Date Security Code Shares Price A/D Holdings After Ownership
2017-04-01 Common Stock A 13220 Acquired 13220 Direct
2017-04-01 Common Stock M 15786 Acquired 29006 Direct
2017-04-01 Common Stock M 6392 Acquired 35398 Direct
2017-04-01 Common Stock F 7420 Disposed 27978 Direct

Derivative Transactions

Date Security Exercise Price Code Shares A/D Expiration Underlying Ownership
2017-04-01 Options (rights to buy) $27.32 A 5021 Acquired 2024-05-16 Common Stock (5021.0) Direct
2017-04-01 Options (rights to buy) $30.73 A 28327 Acquired 2025-05-22 Common Stock (28327.0) Direct
2017-04-01 Options (rights to buy) $49.24 A 10973 Acquired 2026-05-27 Common Stock (10973.0) Direct
2017-04-01 Restricted Stock Units (Performance Vested) $0.0 M 15786 Disposed Common Stock (15786.0) Direct
2017-04-01 Restricted Stock Units (Performance Vested) (2) $0.0 M 6392 Disposed Common Stock (6392.0) Direct
2017-04-01 Restricted Stock Units $0.0 A 6392 Acquired Common Stock (6392.0) Direct
2017-04-01 Restricted Stock Units $0.0 A 9002 Acquired Common Stock (9002.0) Direct
2017-04-01 Restricted Stock Units $0.0 A 84853 Acquired Common Stock (84853.0) Direct

Footnotes

F1: Computer Sciences Corporation ("CSC") stockholders at the effective time of the merger of Computer Sciences Corporation with and into New Everett Merger Sub, Inc. on April 1, 2017 (the "Merger") received one share of common stock of DXC Technology Company (the "Company") in exchange for one share CSC common stock held at the effective time of the Merger. The total direct beneficial ownership reflects the shares acquired by the reporting person in connection with the Merger on April 1, 2017.

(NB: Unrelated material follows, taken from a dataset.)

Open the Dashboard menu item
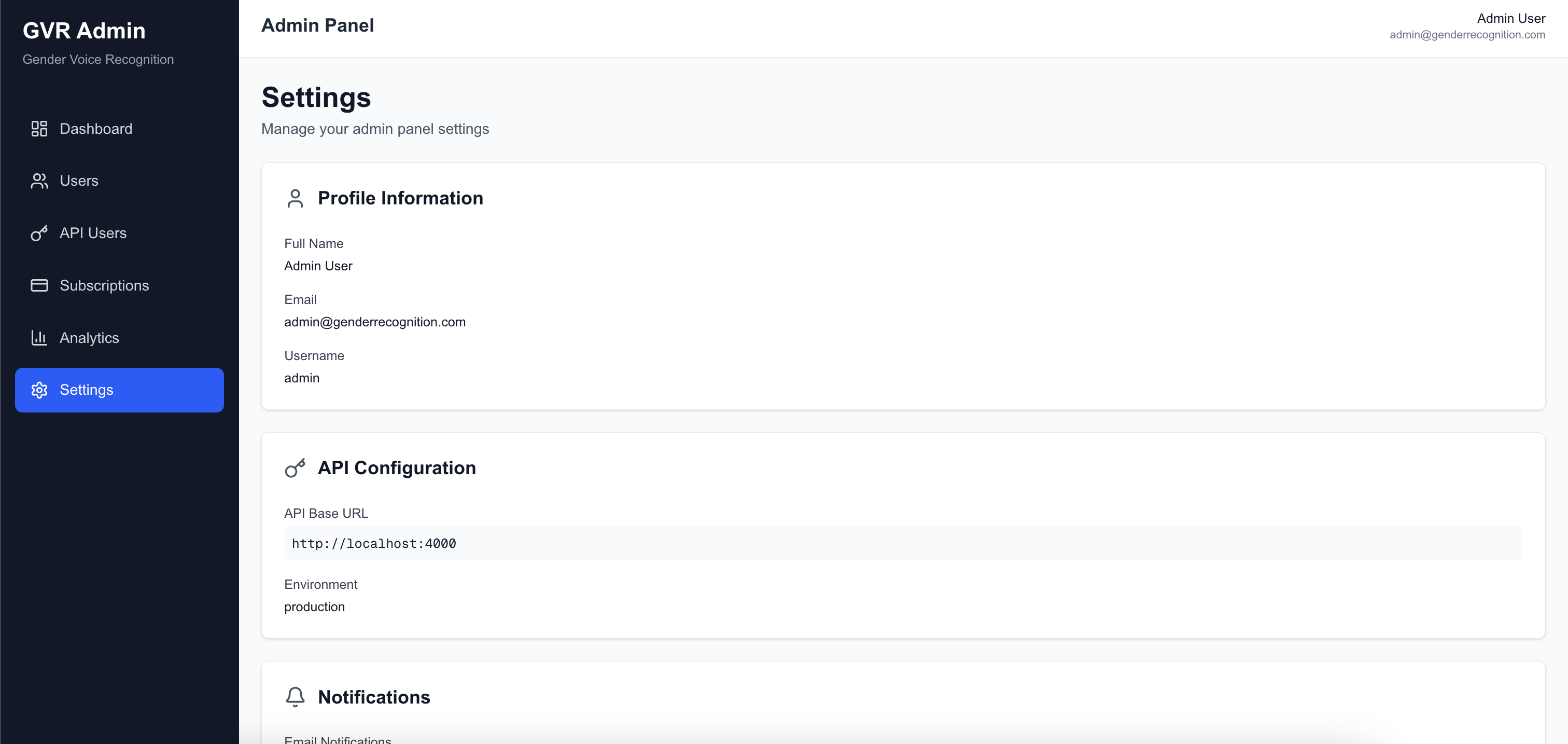The width and height of the screenshot is (1568, 744). coord(96,129)
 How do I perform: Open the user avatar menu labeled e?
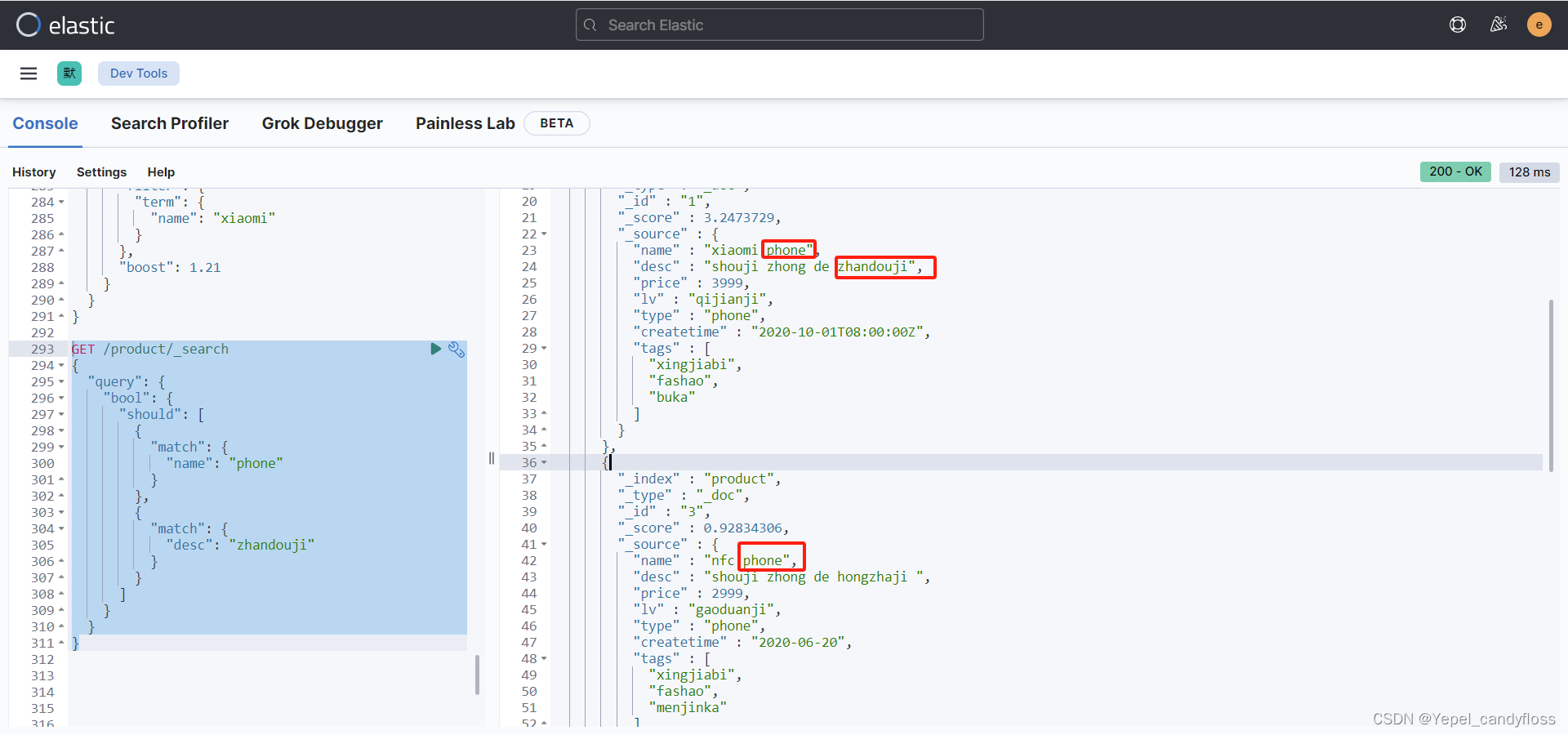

F2: Performance-vesting restricted stock units of CSC were converted into performance-vesting restricted stock units of the Company and vested early on April 1, 2017 at the effective time of the Merger.

F3: 50% of Fiscal 2017 performance-vesting restricted stock units of CSC converted into performance-vesting restricted stock units of the Company and vested early on April 1, 2017 at the effective time of the Merger

F4: This Form 4 is being amended to report shares withheld for tax liabilities.

F5: Options were acquired at the effective time of the Merger by the conversion of each option to purchase one share of common stock of CSC into one option to purchase one share of common stock of the Company and vested early on April 1, 2017 upon the effective time of the Merger.

F6: This Form 4 is being amended to correct the number of options acquired at the time of the Merger. Options were acquired at the effective time of the Merger by conversion of one third of the reporting person's Fiscal 2017 options to purchase shares of common stock of CSC into options to purchase shares of common stock of the Company and vested early on April 1, 2017 at the effective time of the Merger.

F7: 50% of Fiscal 2017 performance-vesting restricted stock units of CSC converted into time-vesting restricted stock units of the Company on April 1, 2017 upon the effective time of the Merger. The restricted stock units will vest in two equal installments on May 27, 2018 and May 27, 2019.

F8: This Form 4 is being amended to report the acquisition of additional time-vesting restricted stock units. Time-vesting restricted stock units were acquired at the effective time of the Merger by conversion of two thirds of the issued Fiscal 2017 options to purchase shares of common stock of CSC into time-vesting restricted stock units of the Company. The restricted stock units will vest in two equal annual installments beginning on May 27, 2018.

F9: This Form 4 is being amended to report the acquisition of additional restricted stock units ("RSUs") inadvertently omitted from the original Form 4 filing. One-third of the December 2015 performance-vesting RSUs of CSC had already vested on December 15, 2016 and were converted into vested RSUs of the Company on April 1, 2017 upon the effective time of the Merger and will settle on December 15, 2018. One-third of the December 2015 performance-vesting RSUs of CSC were converted into time-vesting RSUs of the Company on April 1, 2017 upon the effective time of the Merger, will vest on December 15, 2017 and will settle on December 15, 2018. The remaining one-third of the December 2015 performance-vesting RSUs of CSC were converted into time-vesting RSUs of the Company on April 1, 2017 upon the effective time of the Merger and will vest and settle on December 15, 2018.